I took a step forward, my heavy silk dress rustling. "The wedding must proceed. But the groom is not that coward." I shifted my gaze to Dante, then back to Elena. "It is him. Don Moretti."
Elena's grip on her cane tightened, her knuckles turning white.
"This isn't damage control," I pressed on, using the very Mafia logic that governed their bloodline. "This is a ruling. You don't pay for your son's mistake-you declare to New York that the Morettis only accept the absolute strongest. You replace a useless prince with a queen of pure Sicilian blood. That is power."
Silence crashed down on the room. Elena's expression shifted from disgust to a profound, calculating shock. She stared at me, truly seeing me for the first time, weighing the audacity of my gambit. Slowly, she turned her gaze to Dante.
Dante's slate-gray eyes were already fixed on me, burning with a dark, predatory approval.
"Marco is a failed investment," Dante said, his voice a low, lethal rumble that commanded the room. He looked at his mother. "But this marriage solves the Pietro problem. My cousin is waiting downstairs to capitalize on this humiliation. If I take the girl, I cut the vultures out entirely. I solidify the line."
He stepped closer to me, his massive presence suffocating. "She has the spine. She has the blood. She is fit to be a Moretti."
The hatred for internal traitors outweighed Elena's adherence to tradition. She struck her cane against the floorboards-a judge's gavel falling.
*"Che sia fatto,"* (Let it be done), Elena commanded. She snapped her fingers at Sharon. "Get Atticus. Now."
Within minutes, Atticus 'The Shark' Romano, the family Consigliere, slipped into the room. He carried a black leather folder. There were no negotiations, no reading of terms. We all knew the only two clauses that mattered in this world: absolute loyalty and absolute silence.

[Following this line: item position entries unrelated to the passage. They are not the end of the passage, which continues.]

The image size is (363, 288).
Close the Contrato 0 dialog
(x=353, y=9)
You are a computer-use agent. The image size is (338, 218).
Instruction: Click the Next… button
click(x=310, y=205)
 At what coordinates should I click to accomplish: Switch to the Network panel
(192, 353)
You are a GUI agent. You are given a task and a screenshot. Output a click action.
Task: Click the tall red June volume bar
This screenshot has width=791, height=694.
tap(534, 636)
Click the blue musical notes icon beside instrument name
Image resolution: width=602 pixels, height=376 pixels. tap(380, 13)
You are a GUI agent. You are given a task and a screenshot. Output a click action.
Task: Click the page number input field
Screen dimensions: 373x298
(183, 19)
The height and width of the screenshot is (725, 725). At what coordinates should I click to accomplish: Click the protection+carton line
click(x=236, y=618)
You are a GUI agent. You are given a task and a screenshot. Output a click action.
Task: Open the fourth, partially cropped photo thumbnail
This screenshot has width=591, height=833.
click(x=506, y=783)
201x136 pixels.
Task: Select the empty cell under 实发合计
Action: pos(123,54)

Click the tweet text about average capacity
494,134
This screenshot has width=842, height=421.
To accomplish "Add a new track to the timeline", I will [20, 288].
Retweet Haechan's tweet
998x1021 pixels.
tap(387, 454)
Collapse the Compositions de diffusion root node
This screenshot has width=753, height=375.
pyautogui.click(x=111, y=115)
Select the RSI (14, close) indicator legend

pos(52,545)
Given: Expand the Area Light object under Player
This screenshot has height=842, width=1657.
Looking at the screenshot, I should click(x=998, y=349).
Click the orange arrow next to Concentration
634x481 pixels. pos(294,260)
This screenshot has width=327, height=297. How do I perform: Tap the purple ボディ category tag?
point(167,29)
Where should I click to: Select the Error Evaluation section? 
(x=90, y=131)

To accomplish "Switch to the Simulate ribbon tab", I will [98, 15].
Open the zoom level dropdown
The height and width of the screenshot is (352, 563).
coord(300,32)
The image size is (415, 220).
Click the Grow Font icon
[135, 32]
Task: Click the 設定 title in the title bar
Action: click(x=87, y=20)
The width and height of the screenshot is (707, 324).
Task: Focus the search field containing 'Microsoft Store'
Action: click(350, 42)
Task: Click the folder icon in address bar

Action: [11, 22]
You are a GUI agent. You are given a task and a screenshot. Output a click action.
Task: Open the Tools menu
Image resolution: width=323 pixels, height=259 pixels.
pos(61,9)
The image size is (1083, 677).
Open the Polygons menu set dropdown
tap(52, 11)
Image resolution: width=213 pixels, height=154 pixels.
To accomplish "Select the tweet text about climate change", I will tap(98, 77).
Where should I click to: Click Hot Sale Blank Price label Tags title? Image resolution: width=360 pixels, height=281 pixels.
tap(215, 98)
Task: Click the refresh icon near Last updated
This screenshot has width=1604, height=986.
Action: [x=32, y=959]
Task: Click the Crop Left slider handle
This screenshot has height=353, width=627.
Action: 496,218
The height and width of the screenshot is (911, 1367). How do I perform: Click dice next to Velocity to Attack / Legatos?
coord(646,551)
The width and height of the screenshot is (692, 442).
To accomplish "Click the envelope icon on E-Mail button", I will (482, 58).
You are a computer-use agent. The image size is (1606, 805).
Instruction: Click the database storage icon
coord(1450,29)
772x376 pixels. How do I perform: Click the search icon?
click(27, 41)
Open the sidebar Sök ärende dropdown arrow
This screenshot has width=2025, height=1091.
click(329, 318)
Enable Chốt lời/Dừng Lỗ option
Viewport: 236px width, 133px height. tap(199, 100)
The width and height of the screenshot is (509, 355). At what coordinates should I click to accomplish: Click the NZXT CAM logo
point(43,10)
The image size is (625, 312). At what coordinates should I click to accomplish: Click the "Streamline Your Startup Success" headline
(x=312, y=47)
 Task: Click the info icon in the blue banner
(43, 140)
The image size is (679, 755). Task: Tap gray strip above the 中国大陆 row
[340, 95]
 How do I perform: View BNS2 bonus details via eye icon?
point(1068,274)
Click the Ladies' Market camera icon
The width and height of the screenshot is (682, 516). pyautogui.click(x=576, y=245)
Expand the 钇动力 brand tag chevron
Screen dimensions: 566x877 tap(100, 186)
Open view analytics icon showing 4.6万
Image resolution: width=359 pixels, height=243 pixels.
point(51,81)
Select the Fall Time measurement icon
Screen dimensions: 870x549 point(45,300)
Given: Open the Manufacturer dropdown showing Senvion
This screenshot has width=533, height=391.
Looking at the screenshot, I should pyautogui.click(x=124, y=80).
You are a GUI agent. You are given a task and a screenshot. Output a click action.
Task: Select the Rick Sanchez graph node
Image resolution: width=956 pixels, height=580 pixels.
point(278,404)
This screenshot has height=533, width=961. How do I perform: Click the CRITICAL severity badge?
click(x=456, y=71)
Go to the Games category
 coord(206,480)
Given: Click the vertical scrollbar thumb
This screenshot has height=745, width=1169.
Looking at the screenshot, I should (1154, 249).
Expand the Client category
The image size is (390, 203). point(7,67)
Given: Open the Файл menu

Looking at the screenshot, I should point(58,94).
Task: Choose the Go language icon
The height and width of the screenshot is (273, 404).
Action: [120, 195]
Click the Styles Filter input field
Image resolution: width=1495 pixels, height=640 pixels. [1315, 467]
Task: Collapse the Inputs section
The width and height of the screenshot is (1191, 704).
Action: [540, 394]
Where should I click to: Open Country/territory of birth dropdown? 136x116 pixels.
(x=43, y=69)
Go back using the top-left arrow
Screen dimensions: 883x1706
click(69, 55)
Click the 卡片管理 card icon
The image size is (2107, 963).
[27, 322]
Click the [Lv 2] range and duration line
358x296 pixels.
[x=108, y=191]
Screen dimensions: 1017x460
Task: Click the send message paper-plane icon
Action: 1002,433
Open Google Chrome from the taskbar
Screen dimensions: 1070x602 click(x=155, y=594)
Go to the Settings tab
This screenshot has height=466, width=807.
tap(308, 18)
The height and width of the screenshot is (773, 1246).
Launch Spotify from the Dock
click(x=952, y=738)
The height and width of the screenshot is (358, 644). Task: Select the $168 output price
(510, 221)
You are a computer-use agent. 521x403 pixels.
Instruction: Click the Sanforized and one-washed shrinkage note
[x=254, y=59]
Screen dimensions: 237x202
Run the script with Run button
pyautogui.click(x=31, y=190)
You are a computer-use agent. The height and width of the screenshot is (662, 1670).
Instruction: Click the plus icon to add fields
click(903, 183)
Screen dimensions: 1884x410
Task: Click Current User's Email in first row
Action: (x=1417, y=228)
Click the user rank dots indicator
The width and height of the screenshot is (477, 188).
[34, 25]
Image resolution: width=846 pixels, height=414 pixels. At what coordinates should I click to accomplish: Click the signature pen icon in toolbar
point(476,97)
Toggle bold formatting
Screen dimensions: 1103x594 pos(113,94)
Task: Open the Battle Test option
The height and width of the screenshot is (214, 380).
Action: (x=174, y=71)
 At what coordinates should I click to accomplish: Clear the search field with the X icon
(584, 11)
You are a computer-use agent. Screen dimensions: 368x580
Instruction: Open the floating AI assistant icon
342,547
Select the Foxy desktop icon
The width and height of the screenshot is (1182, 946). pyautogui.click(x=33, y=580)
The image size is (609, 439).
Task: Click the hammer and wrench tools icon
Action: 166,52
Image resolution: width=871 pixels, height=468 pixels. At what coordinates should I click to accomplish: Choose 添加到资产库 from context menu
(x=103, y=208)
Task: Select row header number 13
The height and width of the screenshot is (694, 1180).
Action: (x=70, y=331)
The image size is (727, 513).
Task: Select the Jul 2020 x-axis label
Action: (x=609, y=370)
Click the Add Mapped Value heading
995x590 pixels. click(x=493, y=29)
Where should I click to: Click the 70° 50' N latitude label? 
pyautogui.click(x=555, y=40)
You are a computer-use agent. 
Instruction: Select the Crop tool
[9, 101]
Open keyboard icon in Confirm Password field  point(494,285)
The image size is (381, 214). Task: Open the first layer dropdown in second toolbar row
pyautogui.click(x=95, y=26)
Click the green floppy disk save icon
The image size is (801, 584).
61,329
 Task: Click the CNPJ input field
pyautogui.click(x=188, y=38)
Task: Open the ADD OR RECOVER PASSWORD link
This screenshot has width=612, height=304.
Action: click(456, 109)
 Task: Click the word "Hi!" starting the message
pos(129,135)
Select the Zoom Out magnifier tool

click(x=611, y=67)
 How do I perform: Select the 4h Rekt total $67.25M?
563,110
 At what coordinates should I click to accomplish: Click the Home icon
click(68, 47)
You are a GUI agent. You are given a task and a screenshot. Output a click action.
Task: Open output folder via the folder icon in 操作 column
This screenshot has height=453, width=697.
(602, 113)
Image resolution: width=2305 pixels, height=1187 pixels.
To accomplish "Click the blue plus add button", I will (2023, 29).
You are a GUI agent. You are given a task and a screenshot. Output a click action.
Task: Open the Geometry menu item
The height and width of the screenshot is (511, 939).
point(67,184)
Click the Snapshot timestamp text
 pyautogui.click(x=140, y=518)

Atticus flipped to the last page. I took the gold fountain pen and signed *Isabella Rossi* for the last time. My hand did not shake. Dante took the pen from my fingers, his skin brushing mine-a spark of dangerous heat-and signed his name with brutal, slashing strokes.
Through the thick walls, the faint, haunting chords of the pipe organ began to play. The wedding march.
Elena stepped into my space. She grabbed the delicate lace of my veil, yanking it straight with a violent tug. She leaned in, her ancient breath ghosting over my cheek.
"You are a Moretti woman now," she whispered, her voice a razor blade. "Your womb belongs to this family. Give us an heir without bringing shame to our name. If you fail, I will personally drown you in the Hudson River."
I held her gaze, my heart pounding a frantic rhythm against my ribs. "I understand."
Dante stepped beside me, offering his arm. The fabric of his tailored suit was rough against my bare skin as I slipped my hand through the crook of his elbow. We turned toward the heavy mahogany doors, ready to face the five hundred guests waiting for a groom who no longer existed.